* Start Document text *
April 30, 2009

Sex With a Stranger


I used to have a postcard that said "Sex With Strangers In the Middle of the Night." I have torn apart boxes looking for this postcard. No idea why. There was no picture. Just text. But I adored the card. According to Rita Watson, Love and Marriage Examiner, It happens more than we realize. (Sex with strangers, that is. Not crazily tearing through old boxes in the futile search for postcards from the 80s.) Her article discusses sex on the fly with a cute girl (or guy), and then hits Frenzy with this:

As “Frenzy: 60 stories of sudden sex” edited by Alison Tyler shows us, it can happen anywhere, not just Paris. As it says on the back of the book, “What happens when desire trumps restraint, and a seeming innocent glance triggers a red-hot, clothes in a heap quickie.”

I have had sex in Paris. Yes. And in Italy. And, um, Cleveland. But I think all of my sex with a stranger(s) has happened in Los Angeles. I'm wracking my brain here. I almost had sex with a stranger in Manhattan once. Damn, I think I'd have to define "stranger" before I commit to making statements of fact. Or maybe I need to define "sex."

In a journal from a million years ago, I actually kept track via different columns: Kissed. Went Down On. Fucked.

Oh, dear. Am I the only person who's done this? It got awfully quiet right then. At least, it did in my head.

How about you? Sex with a stranger? In Paris or out? Is sex only in and out? That boy in Manhattan. We canoodled quite a bit. He didn't blow me. But he blew on me. His breath on my neck. On my belly. On my thighs. It was one of the sexiest nights I ever had without actually having sex. Unless we had sex. It's up to your internal Webster's.

What do you think?

XXX,
Alison

P.S. Comment, and you just might win a button. A Camus button. I am patting myself on the fucking back today, boys and girls. Yes, I am.
* End Document text *
* Start Supplied material *
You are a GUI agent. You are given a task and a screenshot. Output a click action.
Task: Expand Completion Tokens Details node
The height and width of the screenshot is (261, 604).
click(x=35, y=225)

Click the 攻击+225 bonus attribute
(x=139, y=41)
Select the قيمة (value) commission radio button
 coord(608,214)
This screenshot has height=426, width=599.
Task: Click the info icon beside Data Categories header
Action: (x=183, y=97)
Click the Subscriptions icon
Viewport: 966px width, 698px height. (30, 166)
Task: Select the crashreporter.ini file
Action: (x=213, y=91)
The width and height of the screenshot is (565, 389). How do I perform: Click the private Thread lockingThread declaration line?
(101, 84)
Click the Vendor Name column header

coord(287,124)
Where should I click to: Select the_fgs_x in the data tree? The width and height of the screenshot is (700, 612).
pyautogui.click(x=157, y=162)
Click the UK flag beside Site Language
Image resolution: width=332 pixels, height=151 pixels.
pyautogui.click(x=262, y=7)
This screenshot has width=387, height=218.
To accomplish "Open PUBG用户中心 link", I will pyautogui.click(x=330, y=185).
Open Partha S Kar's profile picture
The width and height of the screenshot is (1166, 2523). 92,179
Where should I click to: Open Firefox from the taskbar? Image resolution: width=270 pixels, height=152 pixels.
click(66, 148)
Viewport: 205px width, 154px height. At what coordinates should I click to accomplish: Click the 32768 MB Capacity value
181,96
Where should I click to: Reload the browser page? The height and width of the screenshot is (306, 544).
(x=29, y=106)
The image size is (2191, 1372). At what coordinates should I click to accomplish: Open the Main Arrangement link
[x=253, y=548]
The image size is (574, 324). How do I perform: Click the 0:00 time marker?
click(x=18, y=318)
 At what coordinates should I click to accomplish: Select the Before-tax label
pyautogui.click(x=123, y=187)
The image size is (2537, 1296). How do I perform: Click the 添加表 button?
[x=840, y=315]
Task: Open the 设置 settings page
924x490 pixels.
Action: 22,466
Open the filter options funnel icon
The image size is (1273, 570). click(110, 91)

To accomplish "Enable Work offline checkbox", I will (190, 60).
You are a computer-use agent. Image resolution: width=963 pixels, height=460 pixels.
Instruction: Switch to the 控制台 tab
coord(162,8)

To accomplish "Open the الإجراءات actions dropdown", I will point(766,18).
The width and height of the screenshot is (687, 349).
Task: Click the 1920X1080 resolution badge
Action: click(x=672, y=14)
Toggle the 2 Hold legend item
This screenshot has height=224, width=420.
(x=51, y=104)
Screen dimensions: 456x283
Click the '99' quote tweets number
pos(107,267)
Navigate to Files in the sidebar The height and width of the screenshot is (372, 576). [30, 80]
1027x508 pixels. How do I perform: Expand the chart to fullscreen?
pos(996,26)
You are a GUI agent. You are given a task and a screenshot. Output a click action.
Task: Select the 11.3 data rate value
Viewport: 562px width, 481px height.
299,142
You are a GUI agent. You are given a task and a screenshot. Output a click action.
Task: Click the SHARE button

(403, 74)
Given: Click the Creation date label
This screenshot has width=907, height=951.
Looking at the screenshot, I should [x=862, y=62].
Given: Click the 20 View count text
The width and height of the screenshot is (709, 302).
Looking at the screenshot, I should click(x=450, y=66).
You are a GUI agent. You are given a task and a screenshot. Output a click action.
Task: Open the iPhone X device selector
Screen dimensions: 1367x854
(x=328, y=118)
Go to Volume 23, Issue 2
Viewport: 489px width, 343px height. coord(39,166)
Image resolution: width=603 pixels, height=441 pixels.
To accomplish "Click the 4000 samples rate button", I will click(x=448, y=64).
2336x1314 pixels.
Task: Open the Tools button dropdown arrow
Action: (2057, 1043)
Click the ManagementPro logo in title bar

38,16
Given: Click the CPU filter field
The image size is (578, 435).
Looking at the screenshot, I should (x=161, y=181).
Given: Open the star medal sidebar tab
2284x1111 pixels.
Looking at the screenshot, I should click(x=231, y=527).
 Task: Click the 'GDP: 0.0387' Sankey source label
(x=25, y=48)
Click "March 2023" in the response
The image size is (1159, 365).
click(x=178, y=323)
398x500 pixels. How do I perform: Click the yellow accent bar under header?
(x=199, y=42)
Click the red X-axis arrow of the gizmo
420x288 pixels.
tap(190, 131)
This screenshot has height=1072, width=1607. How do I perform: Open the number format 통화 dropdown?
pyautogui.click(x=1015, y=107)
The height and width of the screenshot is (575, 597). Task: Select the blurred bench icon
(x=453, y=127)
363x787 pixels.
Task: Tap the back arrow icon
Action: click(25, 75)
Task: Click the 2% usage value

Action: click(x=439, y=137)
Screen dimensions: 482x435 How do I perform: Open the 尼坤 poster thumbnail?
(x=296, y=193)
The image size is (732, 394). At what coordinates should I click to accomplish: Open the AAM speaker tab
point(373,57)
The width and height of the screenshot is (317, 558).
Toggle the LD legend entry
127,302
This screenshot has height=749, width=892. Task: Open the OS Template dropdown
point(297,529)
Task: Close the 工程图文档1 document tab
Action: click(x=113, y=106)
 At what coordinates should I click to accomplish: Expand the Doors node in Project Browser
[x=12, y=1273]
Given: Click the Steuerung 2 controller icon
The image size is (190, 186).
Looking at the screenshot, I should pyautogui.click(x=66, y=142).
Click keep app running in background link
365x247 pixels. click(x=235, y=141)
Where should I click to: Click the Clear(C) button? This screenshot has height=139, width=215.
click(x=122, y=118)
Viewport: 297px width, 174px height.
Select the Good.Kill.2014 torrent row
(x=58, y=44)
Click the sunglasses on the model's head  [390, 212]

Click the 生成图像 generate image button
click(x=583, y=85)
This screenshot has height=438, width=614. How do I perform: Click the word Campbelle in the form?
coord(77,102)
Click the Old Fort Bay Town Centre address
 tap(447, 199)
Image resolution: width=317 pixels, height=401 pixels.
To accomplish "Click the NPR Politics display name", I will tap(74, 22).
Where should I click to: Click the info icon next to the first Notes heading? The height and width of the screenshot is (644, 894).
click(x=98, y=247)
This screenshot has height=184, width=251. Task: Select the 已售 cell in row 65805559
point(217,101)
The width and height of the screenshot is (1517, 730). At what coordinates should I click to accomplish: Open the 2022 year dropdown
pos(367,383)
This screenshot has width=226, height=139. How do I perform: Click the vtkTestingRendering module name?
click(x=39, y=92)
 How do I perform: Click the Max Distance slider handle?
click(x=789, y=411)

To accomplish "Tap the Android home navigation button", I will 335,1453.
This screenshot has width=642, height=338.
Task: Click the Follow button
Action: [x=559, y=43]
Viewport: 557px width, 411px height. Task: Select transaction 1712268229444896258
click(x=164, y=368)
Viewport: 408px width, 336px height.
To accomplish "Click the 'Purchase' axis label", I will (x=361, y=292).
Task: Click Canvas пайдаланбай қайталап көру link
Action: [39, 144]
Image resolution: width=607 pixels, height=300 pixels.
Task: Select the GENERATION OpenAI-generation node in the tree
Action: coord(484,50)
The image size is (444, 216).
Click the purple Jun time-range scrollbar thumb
* End Supplied material *
__Stated task 1__:
Translate this sentence from the blog post about sex with strangers into Spanish: "I have torn apart boxes looking for this postcard."
__Stated task 2__:
Carry on writing the blog post about sex with strangers, starting right after its last line.
The items play no role in this work.

__Task result 1__:
He destrozado cajas buscando esta postal.

__Task result 2__:
32 comments:

jothemama said...

Well, my husband's a bit of a stranger to me at the moment,hahahaha, she laughs darkly.

Does meeting someone and going home with them count?

Or the mutual groping with the guy behind me in thefront row of a gig once. That was cool,I never knew what he looked like, but my friend assured me he was hot.

jothemama said...

PS, I thought Albert Camus was Bogart in those pictures at first glance!

Alison Tyler said...

There is something very Bogart-y about a few of the shots. And I will say that mutual groping at a gig sounds fabulous to me. What was the concert?

XXX,
AT

Erobintica said...

um, trying to define stranger - don't know name or just met and don't know hardly a damn think about them?

Alison Tyler said...

I had sex at a party once. I only knew his first name. Does that count? I know it counts as sex. But does it count as a stranger?

We actually did it on the coats.
Cliche as it sounds.

He'd started the evening by saying he liked my neck. Why have I never forgotten the feel of his fingers there?

XXX,
AT

Anonymous said...

Morning AT,
I've been muzzled. No more commenting from work. You've become infamous. You blog can't pop up on Big Brother's site list. Yours, Sommers, Emeralds, and, well, any of the Blow Hard Tour members. Or mine. But, I can still read the blog through Google Reader(cool, no?). So...my comment is coming via email!

Nope. No stranger sex here. Well, maybe? I guess I need that "stranger" definition too. I jumped my husband the minute I met him, but we had met online, talked over the phone, been vetted by friends. Does that count?

I can count on one hand the number of people I've been intimate in any fashion with, so definitely no stranger sex. And definitely no journal.

I'm an innocent gal, I am.

*polishes her halo and perches it back upon her horns*

Look for comments by bottle and smoke signal next.

~J

***
Posted via email.

Erobintica said...

Poor Jen - muzzled!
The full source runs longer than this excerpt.